Review: Jamie Foxx and Tommy Lee Jones shine in Amazon Prime’s courtroom drama ‘The Burial’
Based on a true story, the film follows undefeated personal injury attorney Willie E. Gailey, who helps funeral home owner Jeremiah Joseph O’Keefe sue a major burial company over a contract dispute, ultimately is set in 1995, which reveals an even deeper story. race and power.
WTOP’s Jason Fraley reviews ‘Burial’ (Part 1)
It’s hard to find two more beloved actors in Hollywood than Jamie Foxx and Tommy Lee Jones.
After it was announced that the two would be teaming up for a new courtroom drama from Amazon MGM Studios, moviegoers were excited for the film’s premiere at the Toronto International Film Festival last month.
After a limited release in theaters last week to qualify for Oscar contention, “Burial” finally premieres on Amazon Prime Video this Friday. This is one of his best courtroom dramas in recent years.
Based on a true story based on the book by Jonathan Harris, the film follows undefeated personal injury attorney Willie E. Gailey as he helps funeral home owner Jeremiah Joseph O’Keefe sue large funeral home company Rowen Group. The story is set in 1995. A deeper story of race and power is exposed over a contract dispute.
Thirty years after winning an Oscar for The Fugitive (1993), Jones is one of the undisputed all-time greats. In “The Burial,” he shares the black-and-white irony of “Men in Black” (1997) and expresses his age as in “No Country for Old Men” (2007). Feels like “Lincoln” (2012), struggling with the law. His wife, played warmly by Pamela Reed (“Parks and Recreation”), communicates with each other with glances and smiles as they consider a reconciliation.

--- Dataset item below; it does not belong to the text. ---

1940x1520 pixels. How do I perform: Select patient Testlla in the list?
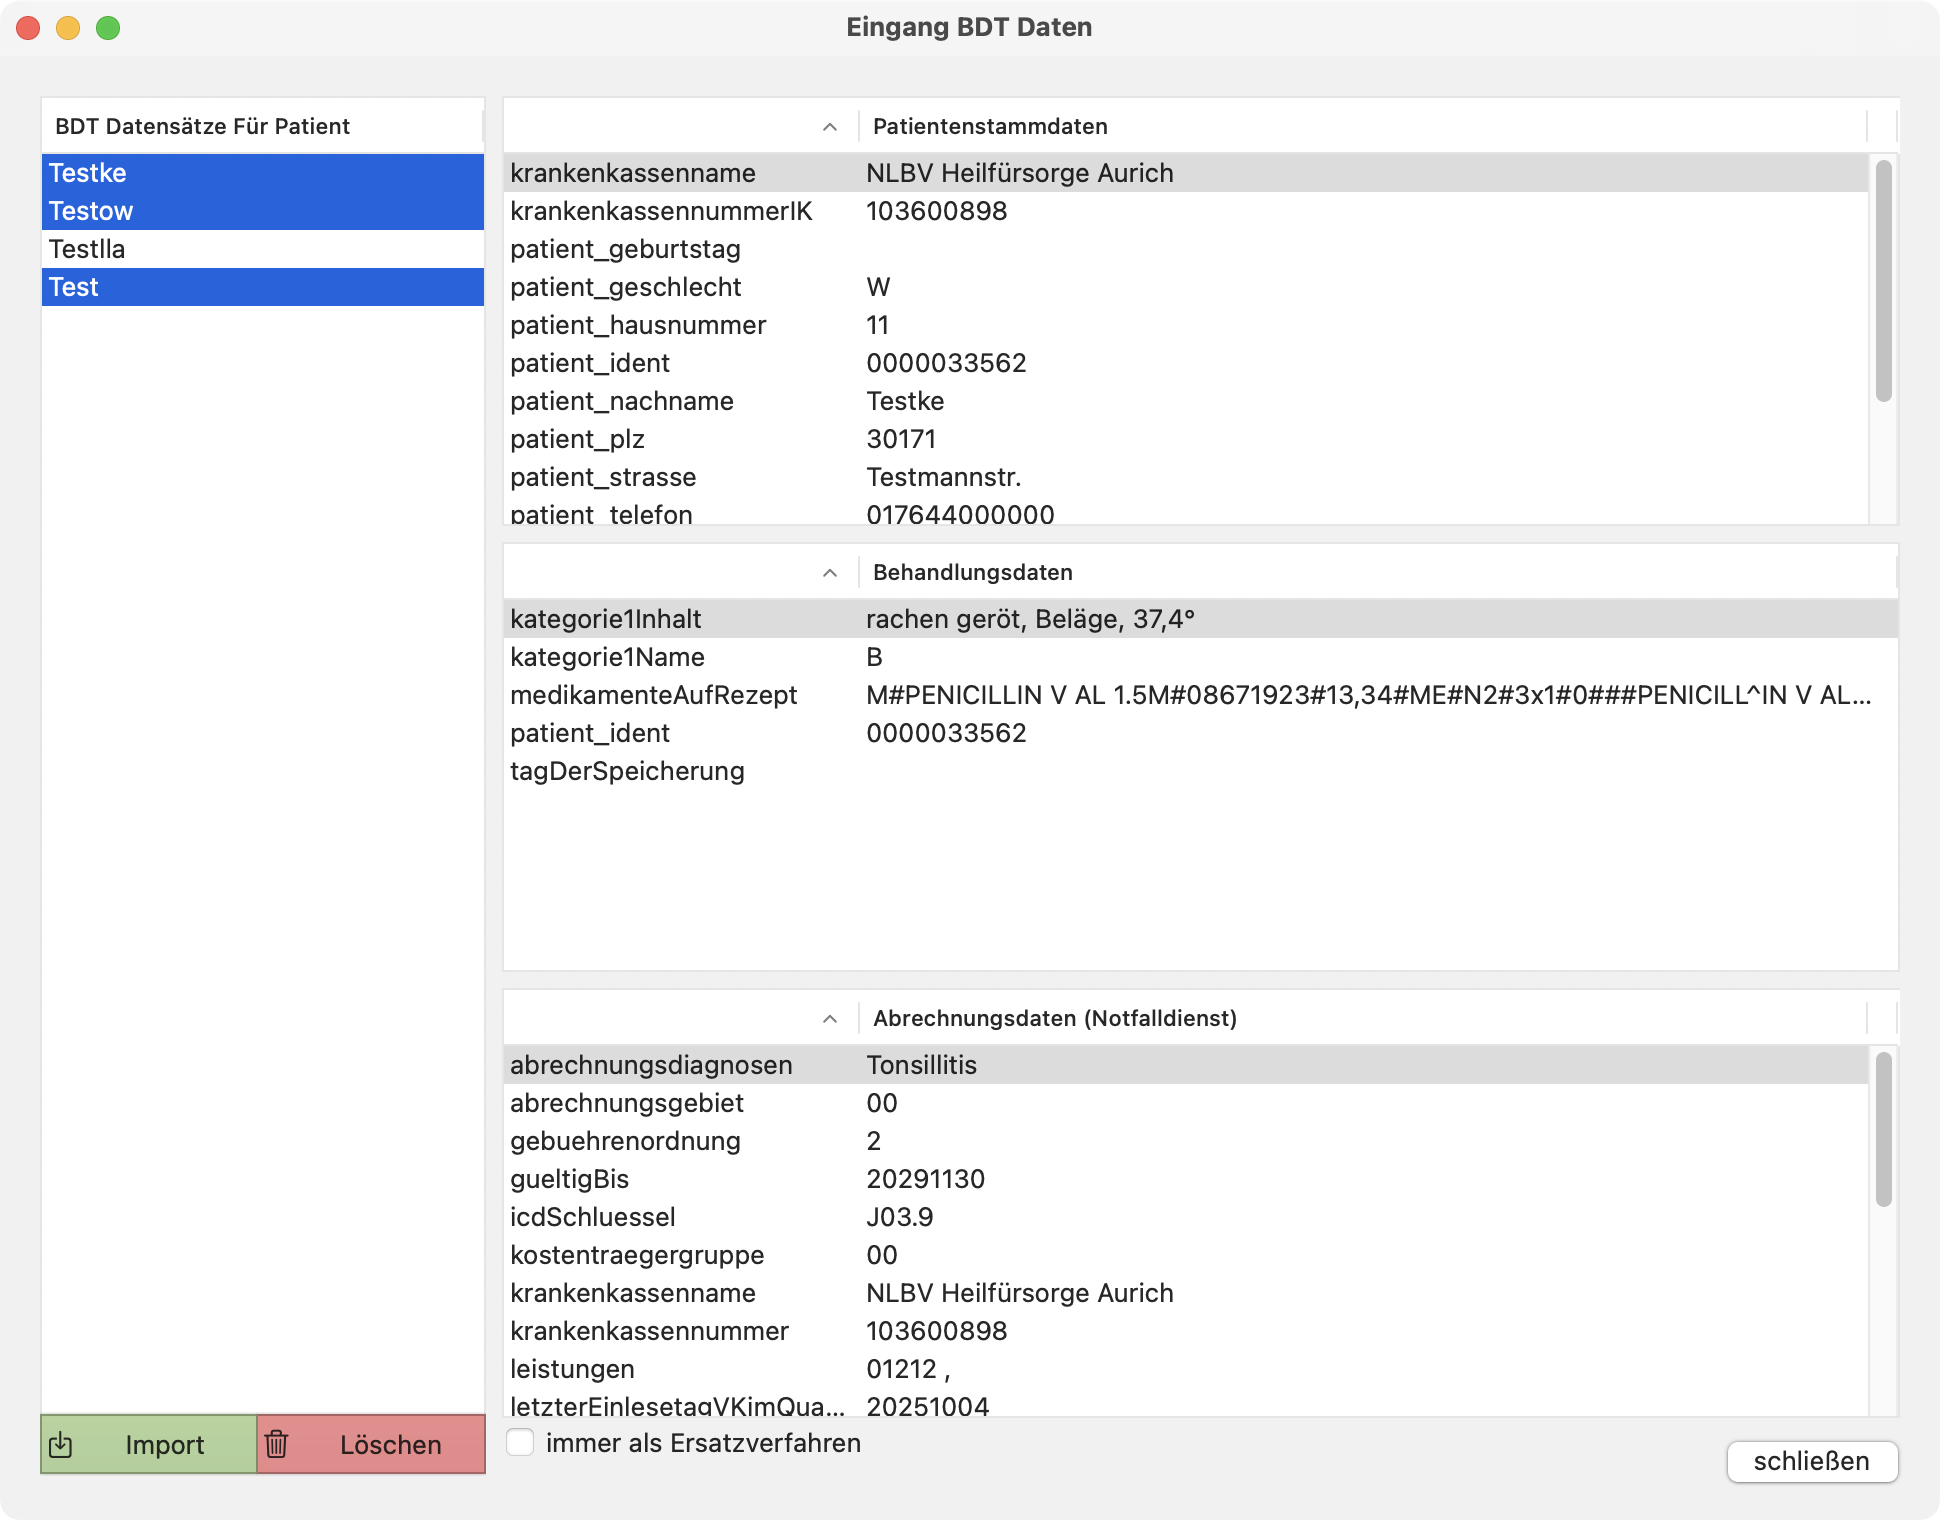(200, 249)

Meanwhile, Amanda Warren (The Leftovers) plays Foxx’s wife, Jolia, who tries to convince him not to speak in the third person. Foxx, who played the meek defendant in Just Mercy (2019), is extremely charismatic as Gary, a man from a poor family who has now become a flashy TV star in the mold of Johnnie Cochran. He is skeptical of Jerry’s white lawyer (Alan Ruck, Succession) and believes the case is not big enough, urging the team to cast a wider net.

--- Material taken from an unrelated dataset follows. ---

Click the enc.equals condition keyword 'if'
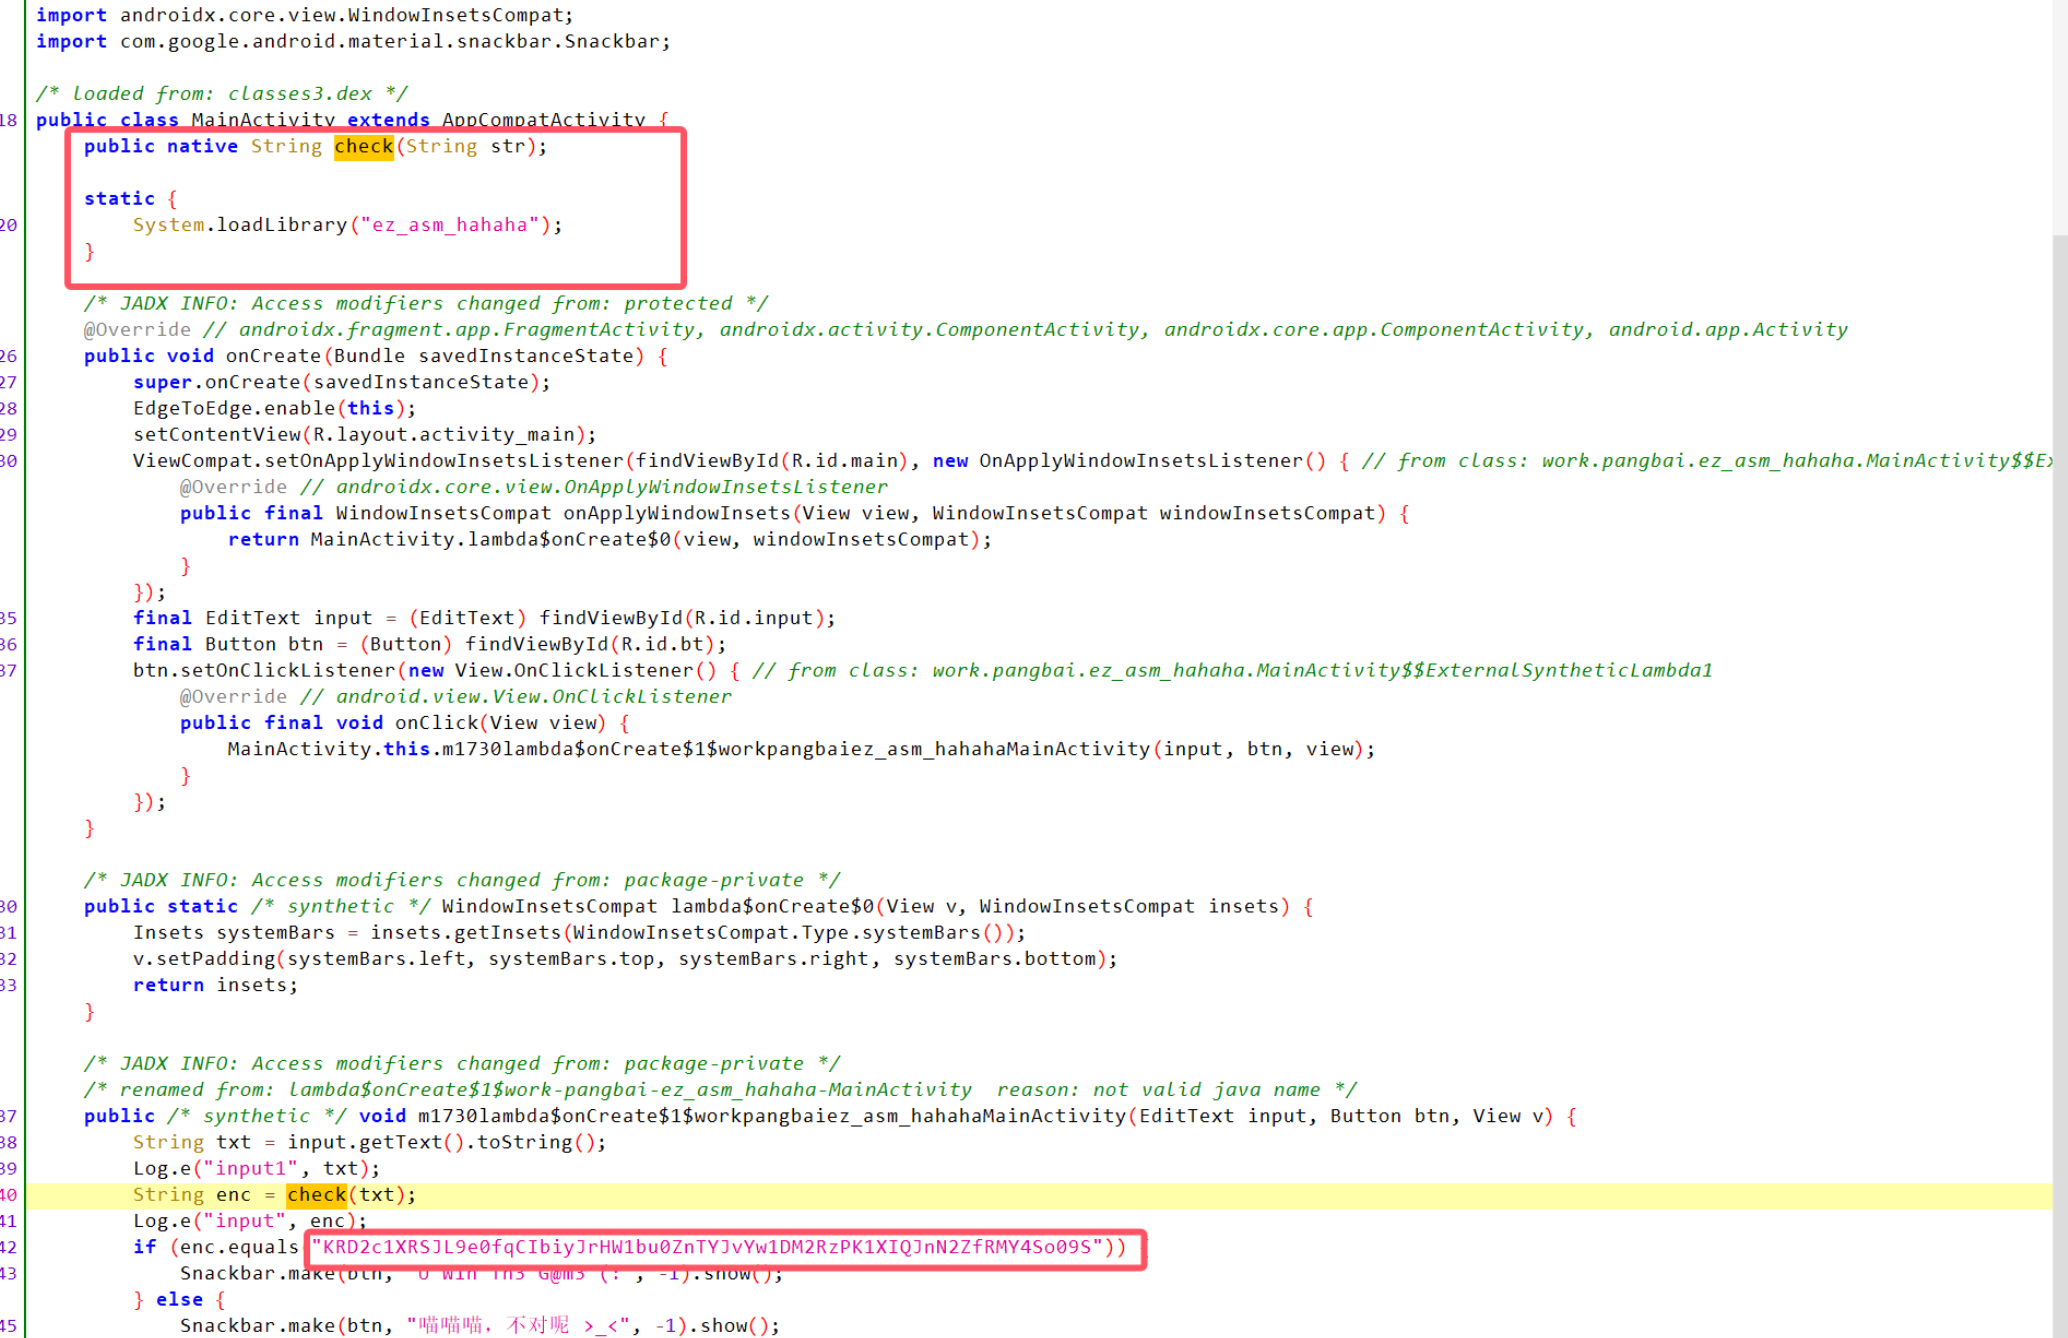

The big fish is billionaire Raymond Loewen, who cruises on yachts like Triangle of Sorrow (2022) and stars in The Night of (2016) and The Queen’s Gambit (2020). Greatly played by the always great Bill Camp. . Jurnee Smollett, who played Eve’s Bayou (1997) and Lovecraft Country (2020), plays his defense attorney, who cross-examines Foxx fiercely on the witness stand, but he doesn’t know what’s going on in his heart. Then sympathize with the other person’s cause.
Dueling black lawyers share an understanding of institutional racism. As Fox and Jones look out over a southern field, powerful dialogue explains that it is an old slave cemetery, the type where wealthy whites were often buried atop unmarked black graves. . Here we see the double meaning of the title. That is, the “burial” of history where we tell ourselves false stories to make ourselves feel better, rather than facing the hard truths of the past.

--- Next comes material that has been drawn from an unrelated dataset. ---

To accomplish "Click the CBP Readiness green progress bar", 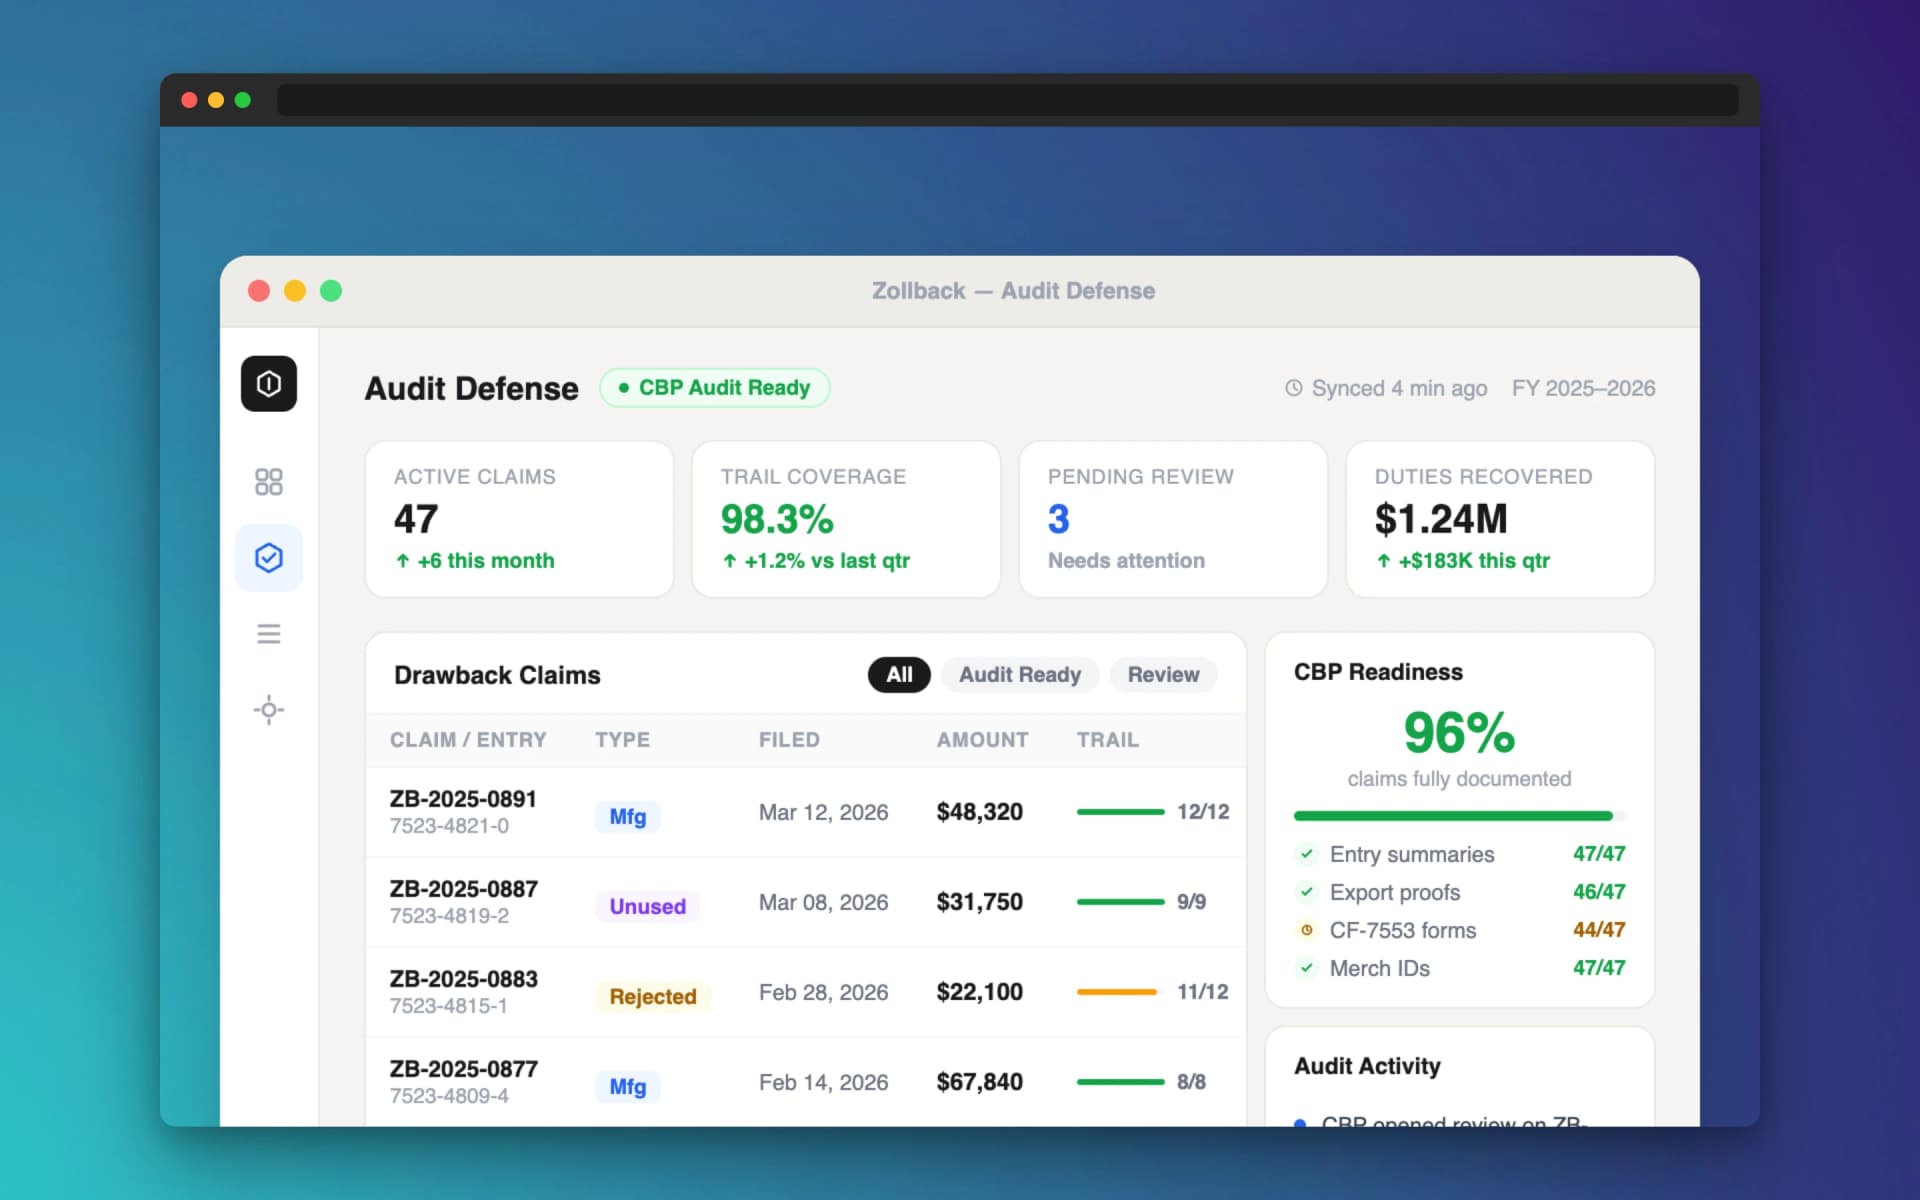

Director Maggie Betts, whose directorial debut Novitia (2017) was nominated for the Grand Jury Prize at the Sundance Film Festival, made the film in New Orleans, depicting the rough-and-tumble community of the Fox sharecroppers. . She co-wrote the screenplay with Doug Wright, who won a Pulitzer Prize and a Tony Award for his play I Am My Own Wife (2004).
Their courtroom climax is moving, but flawed enough that I wish I had actually watched the closing argument instead of cutting straight to the verdict. Imagine An Alabama Story (1962), The Verdict (1982), or Philadelphia (1993) without the final speeches of Gregory Peck, Paul Newman, and Denzel Washington. . The closing credits text deflates the balloon by revealing how future appeals could reduce the damages.
Either way, the movie gives us an overall sense of justice as the bad guys are reversed and the good guys not only win, but also donate their winnings to charity, and life-long friendships that transcend racial barriers. It will be built. Who would have thought that a legal piece about the worst funeral home would be so compelling?